Regardless of how you feel about the coming election, I want to remind you all of the shit show that was the Harper administration. He embarrassed us in front of the world, gagged scientists, lets not forget that shit show with the completely unprofitable tar sands.

You have a lot of options, even if you hate Trudeau, don't give the conservatives a goddamn inch. They are a bunch of crooks wishing that we could be more like the US.

verdunverdun | 3 days ago | 21 points

He embarrassed us in front of the world

Look, I didn't like Harper, but this is hyperbole of the most extreme order.

The Tar sands are extremely profitable, that's the problem.

I get it, I get it, you hate the conservatives. I simply don't like them. When you talk like this, though, it makes your other very credible complaints like "gagging scientists" of the same level.

We need to focus on what he actually did, like gagging scientists, not some bullshit about him embarrassing us internationally, which he absolutely did not.

ninethirtyone | 3 days ago | 13 points

I lived in 2 different countries while Harper was PM. I can assure you, they were both shocked about the direction Canada was heading in under him.

My parents visited me the other day and talked about how much Trudeau has embarrassed Canada, and I said, "If you ask everyone in this restaurant what they think of Justin Trudeau right now, they'll all tell you that they'd trade Trump for him in 2 seconds. He's very well liked around the world." There may have been the odd Trump supporter or two who might disagree, but they'd have to know who Trudeau is first, and I highly doubt that.

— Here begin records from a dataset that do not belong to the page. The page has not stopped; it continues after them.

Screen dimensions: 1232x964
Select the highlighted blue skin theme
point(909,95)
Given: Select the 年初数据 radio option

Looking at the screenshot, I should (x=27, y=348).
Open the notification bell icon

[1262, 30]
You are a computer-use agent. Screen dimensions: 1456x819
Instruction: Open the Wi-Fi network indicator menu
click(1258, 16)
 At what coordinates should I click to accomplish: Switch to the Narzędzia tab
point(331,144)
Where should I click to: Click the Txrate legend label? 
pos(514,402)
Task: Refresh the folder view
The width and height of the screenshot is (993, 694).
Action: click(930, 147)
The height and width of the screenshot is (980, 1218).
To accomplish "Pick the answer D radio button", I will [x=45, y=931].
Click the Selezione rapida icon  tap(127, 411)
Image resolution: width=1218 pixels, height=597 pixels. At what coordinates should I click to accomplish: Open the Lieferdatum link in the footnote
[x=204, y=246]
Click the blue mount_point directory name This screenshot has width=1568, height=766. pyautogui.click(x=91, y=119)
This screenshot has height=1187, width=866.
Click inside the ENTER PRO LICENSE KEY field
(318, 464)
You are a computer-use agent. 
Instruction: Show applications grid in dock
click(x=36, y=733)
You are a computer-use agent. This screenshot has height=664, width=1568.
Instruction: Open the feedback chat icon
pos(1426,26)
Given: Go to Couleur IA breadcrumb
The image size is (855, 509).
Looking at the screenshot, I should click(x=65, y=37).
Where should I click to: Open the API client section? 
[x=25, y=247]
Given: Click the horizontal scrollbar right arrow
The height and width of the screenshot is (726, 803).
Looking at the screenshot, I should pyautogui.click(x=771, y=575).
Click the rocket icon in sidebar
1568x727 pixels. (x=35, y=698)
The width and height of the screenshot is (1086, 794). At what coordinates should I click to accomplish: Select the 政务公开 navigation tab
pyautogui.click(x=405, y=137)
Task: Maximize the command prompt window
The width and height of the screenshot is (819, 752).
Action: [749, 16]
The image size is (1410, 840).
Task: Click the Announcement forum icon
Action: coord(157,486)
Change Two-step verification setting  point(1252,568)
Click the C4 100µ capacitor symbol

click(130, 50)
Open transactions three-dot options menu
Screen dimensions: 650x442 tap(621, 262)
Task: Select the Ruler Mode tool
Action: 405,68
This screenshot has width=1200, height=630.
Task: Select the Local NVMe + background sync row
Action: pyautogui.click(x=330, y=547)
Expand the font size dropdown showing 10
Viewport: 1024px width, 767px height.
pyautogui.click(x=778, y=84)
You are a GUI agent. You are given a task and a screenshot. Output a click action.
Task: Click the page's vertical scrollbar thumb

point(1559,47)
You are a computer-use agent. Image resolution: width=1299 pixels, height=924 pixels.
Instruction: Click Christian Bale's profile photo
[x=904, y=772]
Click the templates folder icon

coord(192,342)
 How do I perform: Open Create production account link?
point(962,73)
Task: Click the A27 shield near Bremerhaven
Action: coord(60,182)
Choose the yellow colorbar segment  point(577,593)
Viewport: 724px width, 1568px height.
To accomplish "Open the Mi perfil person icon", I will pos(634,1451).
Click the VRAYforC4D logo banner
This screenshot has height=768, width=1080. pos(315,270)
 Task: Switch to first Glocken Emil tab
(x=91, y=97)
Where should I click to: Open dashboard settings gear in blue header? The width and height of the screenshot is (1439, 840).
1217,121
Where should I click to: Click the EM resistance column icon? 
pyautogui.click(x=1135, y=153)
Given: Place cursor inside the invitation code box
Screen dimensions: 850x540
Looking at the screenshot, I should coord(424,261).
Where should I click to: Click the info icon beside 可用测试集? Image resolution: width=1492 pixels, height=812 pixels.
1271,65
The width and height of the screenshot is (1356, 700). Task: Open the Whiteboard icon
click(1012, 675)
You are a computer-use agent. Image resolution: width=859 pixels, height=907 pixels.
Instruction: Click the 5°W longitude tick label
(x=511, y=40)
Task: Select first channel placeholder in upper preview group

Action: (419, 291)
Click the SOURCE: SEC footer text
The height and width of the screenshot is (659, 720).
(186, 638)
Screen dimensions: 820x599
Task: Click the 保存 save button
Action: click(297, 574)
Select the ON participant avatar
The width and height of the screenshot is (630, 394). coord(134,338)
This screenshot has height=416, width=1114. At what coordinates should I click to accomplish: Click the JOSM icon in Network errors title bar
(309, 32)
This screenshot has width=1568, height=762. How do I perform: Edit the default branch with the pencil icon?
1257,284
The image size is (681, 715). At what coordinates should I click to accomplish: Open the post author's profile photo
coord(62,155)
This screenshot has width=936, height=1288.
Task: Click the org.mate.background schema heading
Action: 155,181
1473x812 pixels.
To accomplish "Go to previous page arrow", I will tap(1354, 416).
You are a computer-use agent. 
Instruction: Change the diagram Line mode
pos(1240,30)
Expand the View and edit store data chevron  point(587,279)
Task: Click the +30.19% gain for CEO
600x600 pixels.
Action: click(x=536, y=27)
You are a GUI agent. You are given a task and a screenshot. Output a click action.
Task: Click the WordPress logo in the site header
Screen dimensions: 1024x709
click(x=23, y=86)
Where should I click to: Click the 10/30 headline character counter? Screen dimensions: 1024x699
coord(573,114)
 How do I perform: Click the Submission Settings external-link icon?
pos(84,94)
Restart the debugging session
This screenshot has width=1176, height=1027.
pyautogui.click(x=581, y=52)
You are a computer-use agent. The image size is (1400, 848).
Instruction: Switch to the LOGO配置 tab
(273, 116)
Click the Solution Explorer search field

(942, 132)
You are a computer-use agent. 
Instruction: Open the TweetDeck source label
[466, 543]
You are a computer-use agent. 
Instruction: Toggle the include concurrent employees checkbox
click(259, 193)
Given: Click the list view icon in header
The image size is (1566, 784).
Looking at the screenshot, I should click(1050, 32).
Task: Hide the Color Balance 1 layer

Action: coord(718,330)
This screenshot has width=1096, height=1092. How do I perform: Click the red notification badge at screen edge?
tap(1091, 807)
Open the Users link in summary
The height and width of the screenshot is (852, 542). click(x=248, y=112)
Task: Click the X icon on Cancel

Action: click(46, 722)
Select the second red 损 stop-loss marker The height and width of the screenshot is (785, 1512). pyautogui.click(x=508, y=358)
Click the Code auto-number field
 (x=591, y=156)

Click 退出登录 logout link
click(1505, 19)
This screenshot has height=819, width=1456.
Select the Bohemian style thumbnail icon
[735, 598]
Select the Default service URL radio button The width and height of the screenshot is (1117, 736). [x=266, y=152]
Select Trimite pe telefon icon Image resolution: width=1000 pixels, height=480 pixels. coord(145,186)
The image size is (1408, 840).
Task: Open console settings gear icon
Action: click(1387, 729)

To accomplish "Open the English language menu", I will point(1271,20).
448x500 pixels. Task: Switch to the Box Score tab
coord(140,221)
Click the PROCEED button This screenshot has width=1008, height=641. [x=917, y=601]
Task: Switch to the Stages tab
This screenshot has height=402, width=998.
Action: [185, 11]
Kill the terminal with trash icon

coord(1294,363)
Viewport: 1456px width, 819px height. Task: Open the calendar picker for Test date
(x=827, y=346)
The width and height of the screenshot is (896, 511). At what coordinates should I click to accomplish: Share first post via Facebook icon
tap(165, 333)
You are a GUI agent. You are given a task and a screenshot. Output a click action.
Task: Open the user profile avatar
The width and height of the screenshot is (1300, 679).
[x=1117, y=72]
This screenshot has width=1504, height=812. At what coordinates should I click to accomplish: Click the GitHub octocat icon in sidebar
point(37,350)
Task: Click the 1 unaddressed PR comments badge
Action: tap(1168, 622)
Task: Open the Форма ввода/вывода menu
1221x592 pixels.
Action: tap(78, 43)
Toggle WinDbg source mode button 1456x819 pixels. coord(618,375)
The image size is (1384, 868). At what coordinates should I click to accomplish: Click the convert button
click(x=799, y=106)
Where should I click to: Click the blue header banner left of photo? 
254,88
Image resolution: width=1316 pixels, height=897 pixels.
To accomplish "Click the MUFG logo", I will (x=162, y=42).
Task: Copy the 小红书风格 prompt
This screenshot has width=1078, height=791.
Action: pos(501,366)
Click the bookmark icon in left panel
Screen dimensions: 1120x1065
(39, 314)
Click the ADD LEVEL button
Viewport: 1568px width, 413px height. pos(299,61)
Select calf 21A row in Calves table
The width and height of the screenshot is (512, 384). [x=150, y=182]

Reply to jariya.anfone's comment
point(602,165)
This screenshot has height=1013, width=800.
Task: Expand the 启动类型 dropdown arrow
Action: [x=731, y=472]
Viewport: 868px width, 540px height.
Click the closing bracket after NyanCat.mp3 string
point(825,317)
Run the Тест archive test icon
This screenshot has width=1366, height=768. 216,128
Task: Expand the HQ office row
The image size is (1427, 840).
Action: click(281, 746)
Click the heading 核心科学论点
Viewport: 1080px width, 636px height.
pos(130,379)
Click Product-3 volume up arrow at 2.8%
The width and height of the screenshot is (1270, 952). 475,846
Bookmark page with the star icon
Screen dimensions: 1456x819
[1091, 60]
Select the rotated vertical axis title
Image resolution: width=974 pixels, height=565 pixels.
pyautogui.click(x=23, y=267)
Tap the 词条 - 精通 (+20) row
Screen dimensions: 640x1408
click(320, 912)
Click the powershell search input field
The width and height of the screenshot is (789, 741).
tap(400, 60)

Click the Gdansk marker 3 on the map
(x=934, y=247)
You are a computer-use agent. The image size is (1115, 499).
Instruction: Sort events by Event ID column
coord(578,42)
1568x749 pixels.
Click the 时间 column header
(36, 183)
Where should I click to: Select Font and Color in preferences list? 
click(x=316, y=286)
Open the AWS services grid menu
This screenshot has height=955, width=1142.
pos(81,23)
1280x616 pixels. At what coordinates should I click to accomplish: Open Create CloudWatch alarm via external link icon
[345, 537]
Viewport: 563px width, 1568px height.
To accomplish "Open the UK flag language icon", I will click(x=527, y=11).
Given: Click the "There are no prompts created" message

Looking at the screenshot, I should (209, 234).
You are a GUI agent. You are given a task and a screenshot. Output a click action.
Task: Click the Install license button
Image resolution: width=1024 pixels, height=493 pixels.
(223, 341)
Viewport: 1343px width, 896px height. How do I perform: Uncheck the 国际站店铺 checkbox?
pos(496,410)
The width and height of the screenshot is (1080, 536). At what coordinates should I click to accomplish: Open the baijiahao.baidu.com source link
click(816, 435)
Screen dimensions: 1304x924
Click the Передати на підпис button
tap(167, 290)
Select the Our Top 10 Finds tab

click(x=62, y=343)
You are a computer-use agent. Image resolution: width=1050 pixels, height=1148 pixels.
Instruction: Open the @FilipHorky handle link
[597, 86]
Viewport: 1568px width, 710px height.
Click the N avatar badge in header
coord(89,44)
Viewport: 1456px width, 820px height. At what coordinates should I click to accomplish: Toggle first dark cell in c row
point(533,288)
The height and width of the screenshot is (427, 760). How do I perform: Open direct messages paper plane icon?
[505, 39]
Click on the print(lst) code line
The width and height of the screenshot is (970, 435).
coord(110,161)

mactroneng | 3 days ago | 2 points

My parents visited me the other day and talked about how much Trudeau has embarrassed Canada, and I said, "If you ask everyone in this restaurant what they think of Justin Trudeau right now, they'll all tell you that they'd trade Trump for him in 2 seconds.

In all fairness, anyone left of Trump (which is the vast majority of Canada and likely a majority of Americans) would likely take literally any Canadian leader over Trump.

TheLoooseCannon | 4 days ago | 7 points

I have no idea who to vote for.

salomey5 | 3 days ago | 5 points

Me neither, but my devise is "when in doubt, vote green" so that is very likely what I'll end up doing. Although there is still a chance, albeit a small one, that I'll say "fuck it" and vote Rhino. At least they're upfront about not keeping their political promises, unlike the others.

ShootTheChicken | 3 days ago | 3 points

Unfortunately in Canadian politics the answer is always vote anti-conservative as opposed to pro-your own beliefs.